The priest is the guy who can prevent any of these things from being performed officially just by refusing to show up. You can’t get married, celebrate Christmas, or even have you loved one’s death acknowledged without his blessing. Depending on how much power the religion wields, it’s possible that things as important as installing new rulers (whether monarchial coronations or a democratically appointed representative assuming office) or declarations of war require the approval of some kind of bishop or archdruid.

Exactly how this fellow (whether it’s the village priest or the archdruid of an empire) gets appointed to his job is therefore super important, and it can be as anarchic as just being whoever the village generally agrees knows what’s up with the fairies or as structured as being appointed by a long chain of command that ultimately ends in the Pope overseeing global Catholicism. The less structured the priest’s appointment is, the easier it will be for people to appoint their own priest if the established village priest isn’t playing ball. If your local shaman is shaman solely by virtue of being pals with the fairies, then anyone on good terms with them can perform a marriage. If you want to replace the guy appointed by a continent- or globe-spanning hegemony, you’re a heretic, and you’ve either gotta fly under the radar or have the support of a powerful enough king or president or whatever to tell that hegemony to fuck off and live to tell about it. Especially when a religious ceremony is expected to give legitimacy to things like royal succession or declarations of war, the favor of those recognized as having the authority to perform those ceremonies means that they are far more likely to perform them for the people you like and refuse them for the people you don’t, which often means that when the Pope declares a crusade, he’s got plenty of lords lining up to prosecute it on his behalf.
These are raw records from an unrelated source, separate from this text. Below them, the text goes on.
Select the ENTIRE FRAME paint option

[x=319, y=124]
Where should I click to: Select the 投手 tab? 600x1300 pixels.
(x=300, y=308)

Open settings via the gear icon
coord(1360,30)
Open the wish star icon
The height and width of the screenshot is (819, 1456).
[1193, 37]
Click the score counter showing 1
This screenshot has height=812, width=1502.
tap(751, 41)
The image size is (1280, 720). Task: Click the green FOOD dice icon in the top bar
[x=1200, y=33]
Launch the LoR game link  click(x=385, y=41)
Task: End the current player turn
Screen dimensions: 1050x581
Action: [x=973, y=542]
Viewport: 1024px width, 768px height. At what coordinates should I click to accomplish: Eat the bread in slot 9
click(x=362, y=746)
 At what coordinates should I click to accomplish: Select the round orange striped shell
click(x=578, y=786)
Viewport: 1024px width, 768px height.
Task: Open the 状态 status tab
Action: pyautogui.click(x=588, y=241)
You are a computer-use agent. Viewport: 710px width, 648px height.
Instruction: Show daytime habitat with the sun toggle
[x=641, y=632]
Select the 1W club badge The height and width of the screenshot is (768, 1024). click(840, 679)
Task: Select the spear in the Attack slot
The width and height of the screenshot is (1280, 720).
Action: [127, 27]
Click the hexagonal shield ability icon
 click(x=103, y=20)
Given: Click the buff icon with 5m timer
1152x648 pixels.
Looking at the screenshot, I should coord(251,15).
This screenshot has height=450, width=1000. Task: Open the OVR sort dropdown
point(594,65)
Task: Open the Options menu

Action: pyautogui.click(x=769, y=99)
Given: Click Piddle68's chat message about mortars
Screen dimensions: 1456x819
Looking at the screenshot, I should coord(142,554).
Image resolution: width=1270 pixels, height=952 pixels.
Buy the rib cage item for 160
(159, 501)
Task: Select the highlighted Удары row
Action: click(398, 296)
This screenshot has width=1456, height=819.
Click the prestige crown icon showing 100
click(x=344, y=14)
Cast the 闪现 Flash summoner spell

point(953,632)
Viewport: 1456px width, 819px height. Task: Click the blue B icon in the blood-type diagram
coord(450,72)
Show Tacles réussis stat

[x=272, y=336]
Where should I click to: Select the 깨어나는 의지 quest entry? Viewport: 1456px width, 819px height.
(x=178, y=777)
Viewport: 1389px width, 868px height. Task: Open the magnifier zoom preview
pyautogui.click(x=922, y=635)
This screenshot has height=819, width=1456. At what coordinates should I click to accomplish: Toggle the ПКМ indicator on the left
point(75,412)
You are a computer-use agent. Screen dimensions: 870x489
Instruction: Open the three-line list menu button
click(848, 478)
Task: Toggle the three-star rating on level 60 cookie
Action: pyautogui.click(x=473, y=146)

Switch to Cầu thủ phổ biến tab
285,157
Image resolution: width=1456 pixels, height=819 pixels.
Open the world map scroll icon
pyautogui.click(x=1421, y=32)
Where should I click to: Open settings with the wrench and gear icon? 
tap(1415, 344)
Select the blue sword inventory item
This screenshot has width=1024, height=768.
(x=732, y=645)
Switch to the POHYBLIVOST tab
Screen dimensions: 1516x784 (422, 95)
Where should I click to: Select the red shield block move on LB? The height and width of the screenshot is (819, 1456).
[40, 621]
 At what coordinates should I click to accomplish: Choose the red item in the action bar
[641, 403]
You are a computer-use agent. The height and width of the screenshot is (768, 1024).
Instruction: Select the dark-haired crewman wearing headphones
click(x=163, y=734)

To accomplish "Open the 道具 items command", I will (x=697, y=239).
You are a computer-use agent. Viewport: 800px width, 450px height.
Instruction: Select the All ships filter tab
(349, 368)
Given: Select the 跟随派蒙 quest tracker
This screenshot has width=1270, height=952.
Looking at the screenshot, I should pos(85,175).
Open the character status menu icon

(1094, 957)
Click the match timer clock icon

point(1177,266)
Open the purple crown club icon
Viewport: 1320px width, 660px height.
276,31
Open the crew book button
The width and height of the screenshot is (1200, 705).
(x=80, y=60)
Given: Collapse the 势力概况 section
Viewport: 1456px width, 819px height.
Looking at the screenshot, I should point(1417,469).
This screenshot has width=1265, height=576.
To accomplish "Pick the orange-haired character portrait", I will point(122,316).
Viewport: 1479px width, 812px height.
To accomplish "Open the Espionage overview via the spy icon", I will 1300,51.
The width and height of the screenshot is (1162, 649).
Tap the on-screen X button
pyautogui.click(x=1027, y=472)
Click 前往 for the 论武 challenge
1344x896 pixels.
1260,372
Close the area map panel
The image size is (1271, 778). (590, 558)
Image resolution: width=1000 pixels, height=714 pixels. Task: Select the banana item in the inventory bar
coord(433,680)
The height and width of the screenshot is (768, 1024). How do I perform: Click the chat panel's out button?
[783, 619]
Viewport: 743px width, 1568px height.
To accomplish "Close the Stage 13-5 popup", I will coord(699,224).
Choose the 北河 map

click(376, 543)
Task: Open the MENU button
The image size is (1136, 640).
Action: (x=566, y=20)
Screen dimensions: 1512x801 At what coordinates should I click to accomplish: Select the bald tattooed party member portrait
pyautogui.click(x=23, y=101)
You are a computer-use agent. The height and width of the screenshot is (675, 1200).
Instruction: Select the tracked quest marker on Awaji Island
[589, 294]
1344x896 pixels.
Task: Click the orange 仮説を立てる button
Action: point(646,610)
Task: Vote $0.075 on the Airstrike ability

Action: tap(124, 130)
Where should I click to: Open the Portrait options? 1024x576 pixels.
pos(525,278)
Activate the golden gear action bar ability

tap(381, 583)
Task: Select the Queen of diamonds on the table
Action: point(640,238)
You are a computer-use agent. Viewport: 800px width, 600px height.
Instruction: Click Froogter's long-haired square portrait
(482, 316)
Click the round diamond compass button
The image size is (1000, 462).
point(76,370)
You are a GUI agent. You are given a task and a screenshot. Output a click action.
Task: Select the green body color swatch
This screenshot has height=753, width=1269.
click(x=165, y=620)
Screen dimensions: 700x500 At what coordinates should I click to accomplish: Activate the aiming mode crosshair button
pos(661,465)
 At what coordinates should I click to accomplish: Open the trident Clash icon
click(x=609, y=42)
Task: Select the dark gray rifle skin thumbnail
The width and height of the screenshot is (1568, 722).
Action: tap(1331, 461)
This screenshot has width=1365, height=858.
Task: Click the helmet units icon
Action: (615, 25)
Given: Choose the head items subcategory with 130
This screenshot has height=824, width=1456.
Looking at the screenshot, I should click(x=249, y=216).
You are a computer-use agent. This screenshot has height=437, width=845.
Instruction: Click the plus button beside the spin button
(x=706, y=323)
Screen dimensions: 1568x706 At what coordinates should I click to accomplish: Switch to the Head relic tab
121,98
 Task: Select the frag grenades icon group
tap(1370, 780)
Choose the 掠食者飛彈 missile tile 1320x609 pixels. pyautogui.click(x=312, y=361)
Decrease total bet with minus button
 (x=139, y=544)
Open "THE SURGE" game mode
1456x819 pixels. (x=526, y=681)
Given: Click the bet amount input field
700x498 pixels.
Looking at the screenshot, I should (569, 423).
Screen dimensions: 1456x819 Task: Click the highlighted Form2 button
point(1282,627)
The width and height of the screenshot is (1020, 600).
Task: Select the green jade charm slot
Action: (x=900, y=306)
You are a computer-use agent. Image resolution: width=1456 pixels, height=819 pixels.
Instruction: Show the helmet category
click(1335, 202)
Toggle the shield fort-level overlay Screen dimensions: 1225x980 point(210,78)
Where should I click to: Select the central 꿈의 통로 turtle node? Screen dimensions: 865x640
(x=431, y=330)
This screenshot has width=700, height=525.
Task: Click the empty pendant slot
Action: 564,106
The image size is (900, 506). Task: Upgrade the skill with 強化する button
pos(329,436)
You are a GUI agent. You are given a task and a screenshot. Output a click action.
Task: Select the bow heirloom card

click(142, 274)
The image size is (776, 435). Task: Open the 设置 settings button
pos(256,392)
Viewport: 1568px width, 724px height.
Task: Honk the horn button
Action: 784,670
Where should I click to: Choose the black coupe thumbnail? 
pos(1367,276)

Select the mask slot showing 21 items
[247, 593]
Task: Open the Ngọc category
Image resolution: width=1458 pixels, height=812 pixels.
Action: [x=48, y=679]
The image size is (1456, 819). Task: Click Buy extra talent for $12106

On the other hand, it also means that lots of kings want to strip him of those powers, because they would very much like to appoint whatever successors and declare whatever wars they like, which is why by the time of the actual Crusades, even the “Holy” “Roman” “Empire” drew its governing legitimacy primarily from its aristocratic traditions, rather than from Papal approval.

Of course, sometimes religion isn’t really a source of conflict at all. Sometimes your hero and the town priest get along swimmingly, he shows up to perform his ceremonies for anyone who asks without demanding any favors in return, and everyone gets along just fine. You still want to have some kind of religion that serves to legitimize all the rites, ceremonies, and festivals, whether it’s a formal institution that also runs schools and hospitals or if there’s just a guy who gets high on ‘shrooms a lot so people assume he has  a connection with the spirits and ask him to pull some strings to get the spirit world on board with their marriage. In a very secular or especially atheist world, these duties will be performed by a secular authority of some kind. Maybe a political leader (the mayor might be one of those filthy Floobricrats, but you’ve probably got a good, honest Orange Party representative somewhere on the city council), maybe an academic, maybe a psuedo-religious institution which fulfills all the usual ritual and ceremonial duties of a religion while also acknowledging science and history as the source of truth. Maybe you have a really heavily atomized society where the head of the family has taken over many of these duties (this, by the way, is far more likely responsible for the decreasing human contact in modern culture, as opposed to whatever new gadget the pundits are clutching pearls over this week). Whatever it is, someone’s gotta be in charge of officiating marriages and funerals and births for the community, or else you have no community, just a bunch of people who live next to each other. With the right sci-fi or fantasy elements, you can totally had a bunch of people who live next to each other, yet who do not share culture or form community (we’re already getting there), but it’s not the norm.

Wow, I had like five bullet points in my template for Culture/Religion, I did not expect that to turn into like 1800 words of advice. I’ll put a bow on this for now and post more tomorrow.